• PROBLEM TO SOLVE
Extract all data as written.

"""

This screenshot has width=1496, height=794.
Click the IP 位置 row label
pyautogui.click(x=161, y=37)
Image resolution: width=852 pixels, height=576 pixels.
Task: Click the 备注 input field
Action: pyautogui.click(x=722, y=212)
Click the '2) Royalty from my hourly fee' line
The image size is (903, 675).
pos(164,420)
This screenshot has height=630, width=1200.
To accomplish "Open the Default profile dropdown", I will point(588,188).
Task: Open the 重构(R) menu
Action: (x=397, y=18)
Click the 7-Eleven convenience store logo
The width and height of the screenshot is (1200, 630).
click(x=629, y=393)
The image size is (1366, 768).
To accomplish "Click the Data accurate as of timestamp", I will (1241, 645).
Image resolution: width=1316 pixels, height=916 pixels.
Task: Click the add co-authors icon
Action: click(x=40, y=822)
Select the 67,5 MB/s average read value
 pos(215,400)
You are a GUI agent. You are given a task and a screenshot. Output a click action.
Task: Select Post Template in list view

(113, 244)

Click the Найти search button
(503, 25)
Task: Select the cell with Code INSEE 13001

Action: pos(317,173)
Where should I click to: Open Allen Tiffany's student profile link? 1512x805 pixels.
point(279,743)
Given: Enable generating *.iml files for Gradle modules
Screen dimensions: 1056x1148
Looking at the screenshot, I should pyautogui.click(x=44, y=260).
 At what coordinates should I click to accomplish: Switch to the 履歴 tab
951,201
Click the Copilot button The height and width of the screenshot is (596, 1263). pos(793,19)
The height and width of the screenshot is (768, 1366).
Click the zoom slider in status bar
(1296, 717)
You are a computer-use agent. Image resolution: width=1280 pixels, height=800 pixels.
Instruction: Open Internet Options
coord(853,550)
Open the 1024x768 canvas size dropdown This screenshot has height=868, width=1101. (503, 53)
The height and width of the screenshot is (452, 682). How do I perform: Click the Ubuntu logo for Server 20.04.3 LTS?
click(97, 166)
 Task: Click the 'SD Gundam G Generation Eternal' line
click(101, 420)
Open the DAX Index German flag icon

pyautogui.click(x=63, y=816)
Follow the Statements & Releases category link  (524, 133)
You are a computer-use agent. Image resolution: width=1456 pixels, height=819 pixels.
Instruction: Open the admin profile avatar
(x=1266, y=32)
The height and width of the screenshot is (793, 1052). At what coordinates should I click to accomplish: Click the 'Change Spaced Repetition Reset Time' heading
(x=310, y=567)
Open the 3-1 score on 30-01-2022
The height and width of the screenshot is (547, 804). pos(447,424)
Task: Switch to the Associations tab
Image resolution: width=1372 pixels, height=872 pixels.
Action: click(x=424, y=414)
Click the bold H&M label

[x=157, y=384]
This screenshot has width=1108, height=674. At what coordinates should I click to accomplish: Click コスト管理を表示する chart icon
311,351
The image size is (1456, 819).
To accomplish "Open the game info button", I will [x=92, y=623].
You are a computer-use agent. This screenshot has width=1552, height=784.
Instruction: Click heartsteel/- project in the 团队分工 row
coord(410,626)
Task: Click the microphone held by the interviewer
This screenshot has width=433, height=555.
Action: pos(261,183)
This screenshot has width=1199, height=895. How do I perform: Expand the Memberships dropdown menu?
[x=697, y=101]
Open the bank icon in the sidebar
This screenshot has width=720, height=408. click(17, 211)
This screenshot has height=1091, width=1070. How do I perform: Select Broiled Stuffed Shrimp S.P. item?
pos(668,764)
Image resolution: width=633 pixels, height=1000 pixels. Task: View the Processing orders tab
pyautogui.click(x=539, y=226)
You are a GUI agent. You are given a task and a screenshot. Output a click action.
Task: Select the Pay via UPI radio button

"""

• RESULT OF THIS TASK
This screenshot has width=1496, height=794.
Click the IP 位置 row label
pyautogui.click(x=161, y=37)
Image resolution: width=852 pixels, height=576 pixels.
Task: Click the 备注 input field
Action: pyautogui.click(x=722, y=212)
Click the '2) Royalty from my hourly fee' line
The image size is (903, 675).
pos(164,420)
This screenshot has height=630, width=1200.
To accomplish "Open the Default profile dropdown", I will point(588,188).
Task: Open the 重构(R) menu
Action: (x=397, y=18)
Click the 7-Eleven convenience store logo
The width and height of the screenshot is (1200, 630).
click(x=629, y=393)
The image size is (1366, 768).
To accomplish "Click the Data accurate as of timestamp", I will (1241, 645).
Image resolution: width=1316 pixels, height=916 pixels.
Task: Click the add co-authors icon
Action: click(x=40, y=822)
Select the 67,5 MB/s average read value
 pos(215,400)
You are a GUI agent. You are given a task and a screenshot. Output a click action.
Task: Select Post Template in list view

(113, 244)

Click the Найти search button
(503, 25)
Task: Select the cell with Code INSEE 13001

Action: pos(317,173)
Where should I click to: Open Allen Tiffany's student profile link? 1512x805 pixels.
point(279,743)
Given: Enable generating *.iml files for Gradle modules
Screen dimensions: 1056x1148
Looking at the screenshot, I should pyautogui.click(x=44, y=260).
 At what coordinates should I click to accomplish: Switch to the 履歴 tab
951,201
Click the Copilot button The height and width of the screenshot is (596, 1263). pos(793,19)
The height and width of the screenshot is (768, 1366).
Click the zoom slider in status bar
(1296, 717)
You are a computer-use agent. Image resolution: width=1280 pixels, height=800 pixels.
Instruction: Open Internet Options
coord(853,550)
Open the 1024x768 canvas size dropdown This screenshot has height=868, width=1101. (503, 53)
The height and width of the screenshot is (452, 682). How do I perform: Click the Ubuntu logo for Server 20.04.3 LTS?
click(97, 166)
 Task: Click the 'SD Gundam G Generation Eternal' line
click(101, 420)
Open the DAX Index German flag icon

pyautogui.click(x=63, y=816)
Follow the Statements & Releases category link  (524, 133)
You are a computer-use agent. Image resolution: width=1456 pixels, height=819 pixels.
Instruction: Open the admin profile avatar
(x=1266, y=32)
The height and width of the screenshot is (793, 1052). At what coordinates should I click to accomplish: Click the 'Change Spaced Repetition Reset Time' heading
(x=310, y=567)
Open the 3-1 score on 30-01-2022
The height and width of the screenshot is (547, 804). pos(447,424)
Task: Switch to the Associations tab
Image resolution: width=1372 pixels, height=872 pixels.
Action: click(x=424, y=414)
Click the bold H&M label

[x=157, y=384]
This screenshot has width=1108, height=674. At what coordinates should I click to accomplish: Click コスト管理を表示する chart icon
311,351
The image size is (1456, 819).
To accomplish "Open the game info button", I will [x=92, y=623].
You are a computer-use agent. This screenshot has width=1552, height=784.
Instruction: Click heartsteel/- project in the 团队分工 row
coord(410,626)
Task: Click the microphone held by the interviewer
This screenshot has width=433, height=555.
Action: pos(261,183)
This screenshot has width=1199, height=895. How do I perform: Expand the Memberships dropdown menu?
[x=697, y=101]
Open the bank icon in the sidebar
This screenshot has width=720, height=408. click(17, 211)
This screenshot has height=1091, width=1070. How do I perform: Select Broiled Stuffed Shrimp S.P. item?
pos(668,764)
Image resolution: width=633 pixels, height=1000 pixels. Task: View the Processing orders tab
pyautogui.click(x=539, y=226)
You are a GUI agent. You are given a task and a screenshot. Output a click action.
Task: Select the Pay via UPI radio button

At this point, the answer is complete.